Raw strings treat backslashes **(\)** as literal characters and do not interpret them as escape characters. 

# Q3.
### What is the return value of the search() method?

The **search()** method from the **re** module in Python returns a match object if a match is found, or None if no match is found. The match object contains information about the matched substring, starting and endling location etc. and there are different method to access these values
###### Below is the **Example**

In [3]:
import re

text = "Hello, Python is awesome!"
pattern = r"Python"

match = re.search(pattern, text)

if match:
    print("Match found:", match.group())
    print("Start position:", match.start())
    print("End position:", match.end())
    print("Start and end positions:", match.span())
else:
    print("No match found.")


Match found: Python
Start position: 7
End position: 13
Start and end positions: (7, 13)


# Q4.
### From a Match item, how do you get the actual strings that match the pattern?

To retrieve the actual strings that match the pattern from a match object, we use the **group()** method. The **group()** method without any arguments returns the entire matched substring.
###### Below is the **Example**

In [2]:
import re

text = "Hello, Python is awesome!"
pattern = r"Python"

match = re.search(pattern, text)

if match:
    print("Match found:", match.group())
else:
    print("No match found.")


Match found: Python


# Q5.
### In the regex which created from the r&#39;(\d\d\d)-(\d\d\d-\d\d\d\d)&#39;, what does group zero cover?Group 2? Group 1?
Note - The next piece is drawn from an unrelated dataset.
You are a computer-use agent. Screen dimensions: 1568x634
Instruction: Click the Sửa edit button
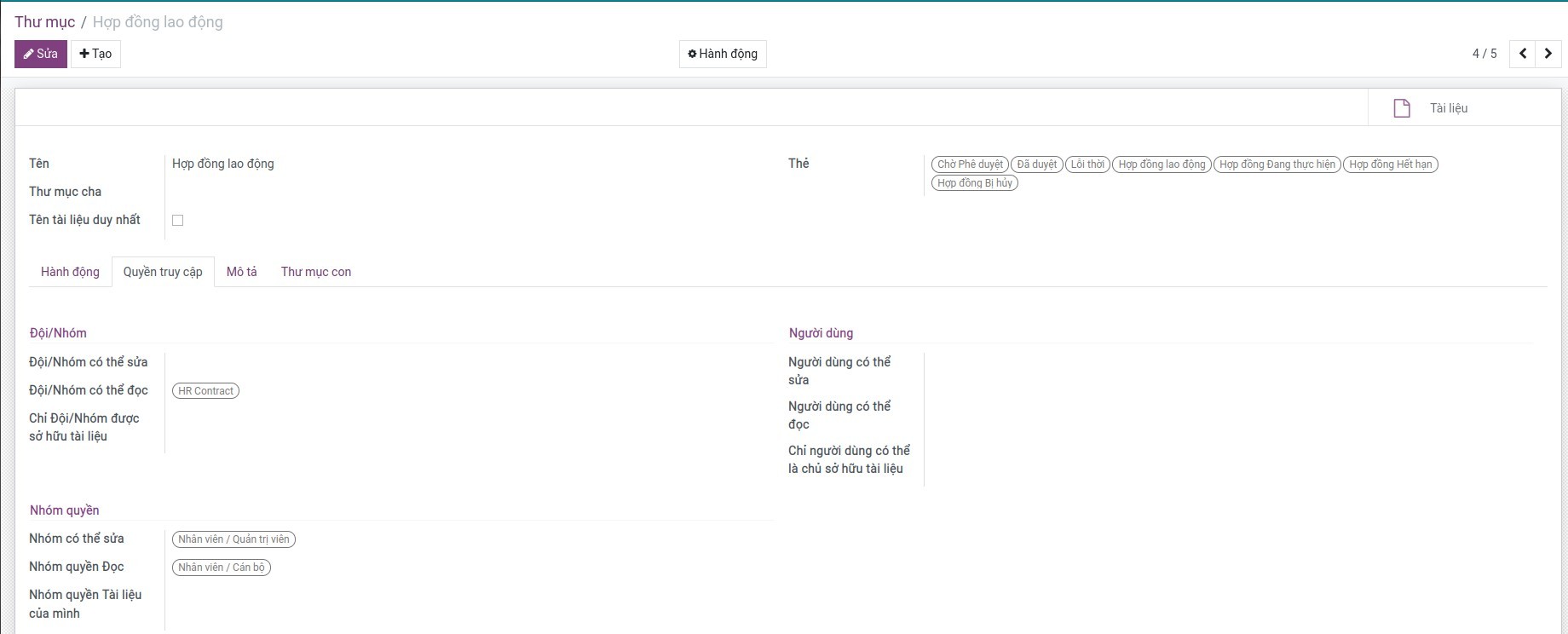pyautogui.click(x=40, y=54)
In the regular expression r'(\d\d\d)-(\d\d\d-\d\d\d\d)', the groups are defined by the parentheses. 
- **Group Zero** covers the entire matched substring, including all the characters that match the pattern.
- **Group One** refers to the portion of the match enclosed in the first set of parentheses (\d\d\d). It captures and represents a three-digit sequence.
- **Group Two** refers to the part of the match enclosed in the second set of parentheses (\d\d\d-\d\d\d\d). It captures and represents a seven-character sequence in the format of three digits followed by a hyphen and four digits.
###### below is the **Example**

In [4]:
import re

text = "Phone numbers: 123-456-7890, 987-654-3210"
pattern = r'(\d\d\d)-(\d\d\d-\d\d\d\d)'

match = re.search(pattern, text)

if match:
    print("Group 0 (entire match):", match.group(0))
    print("Group 1:", match.group(1))
    print("Group 2:", match.group(2))
else:
    print("No match found.")


Group 0 (entire match): 123-456-7890
Group 1: 123
Group 2: 456-7890


# Q6.
### In standard expression syntax, parentheses and intervals have distinct meanings. How can you tell a regex that you want it to fit real parentheses and periods?
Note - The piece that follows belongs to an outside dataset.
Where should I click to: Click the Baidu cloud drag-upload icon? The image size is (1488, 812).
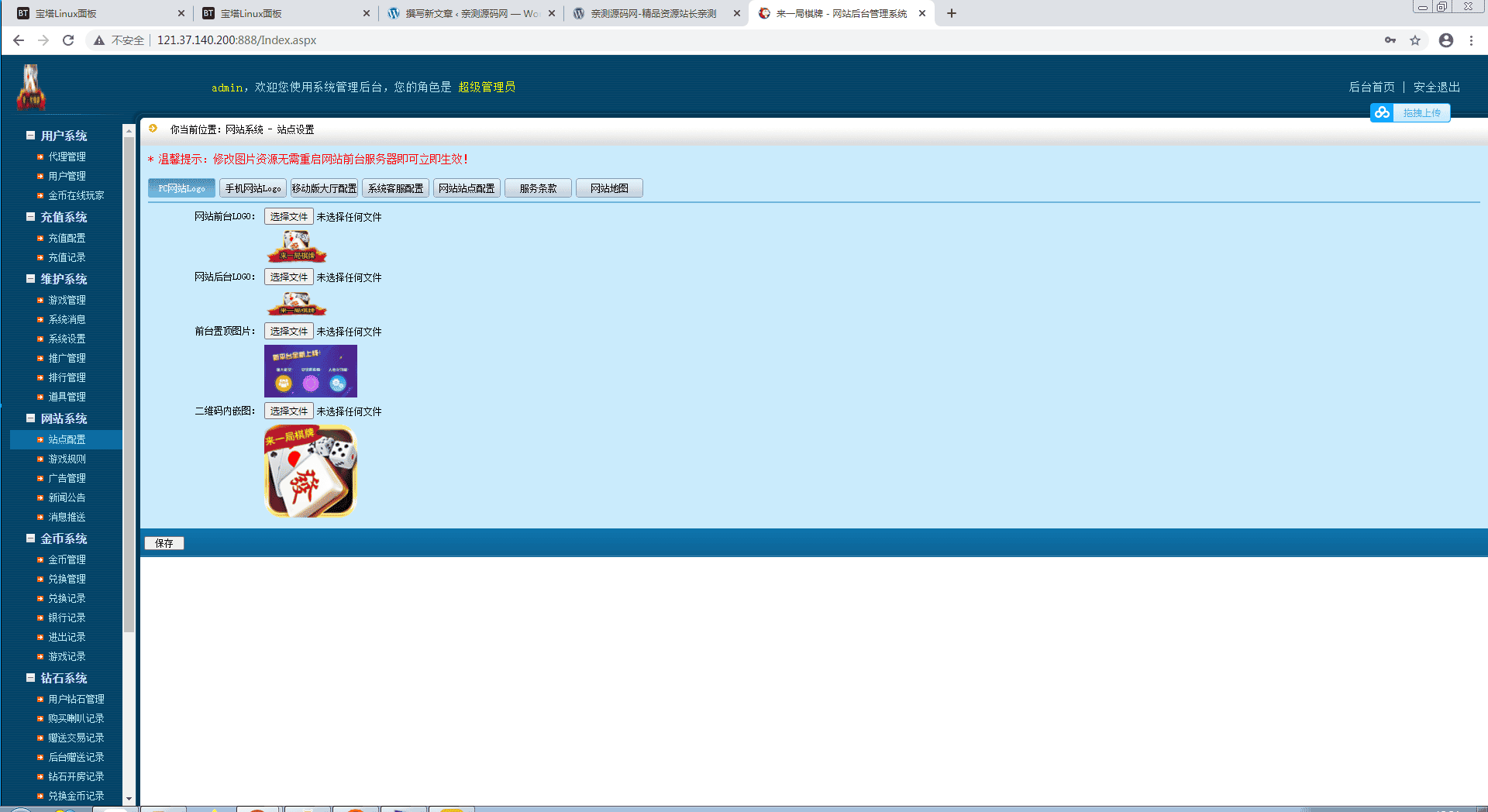(1382, 113)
 We can use the backslash '\' as an escape character. By preceding a metacharacter with a backslash, we can tell the regex engine to treat it as a literal character instead of its special meaning.
 ###### Below is the **Example**

In [9]:
import re

text = "I have (some) parentheses and a period."
pattern = r'\(some\) parentheses and a period\.'

match = re.search(pattern, text)

if match:
    print("Match found:", match.group())
else:
    print("No match found.")


Match found: (some) parentheses and a period.


# Q7.
### The findall() method returns a string list or a list of string tuples. What causes it to return one of the two options?
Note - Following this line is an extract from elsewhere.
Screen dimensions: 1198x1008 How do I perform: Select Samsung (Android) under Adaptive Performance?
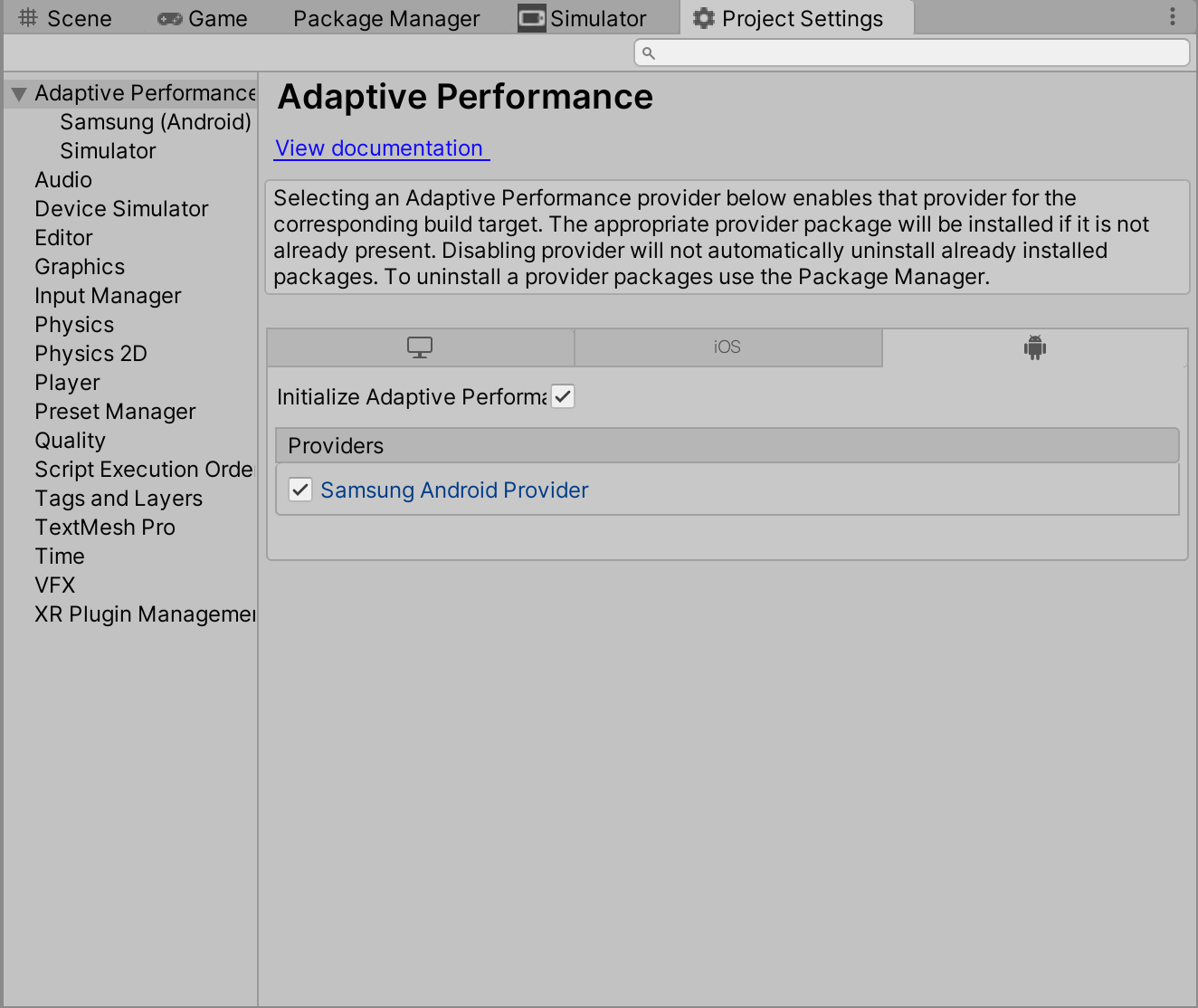155,121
The **findall()** method from the re module in Python returns a list of strings when the regular expression pattern being searched does not contain any capturing groups **(parentheses)**.
If the pattern contains one or more capturing groups, the **findall()** method returns a list of tuples

# Q8.
### In standard expressions, what does the | character mean?

The vertical bar **|** is used as the bitwise OR operator. It performs a bitwise OR operation on the binary representations of two integers

In [19]:
a = 5    # binary: 0101
b = 3    # binary: 0011
result = a | b    # binary: 0111 (decimal: 7)
print(result)    # Output: 7


7


# Q9.
### In regular expressions, what does the character stand for?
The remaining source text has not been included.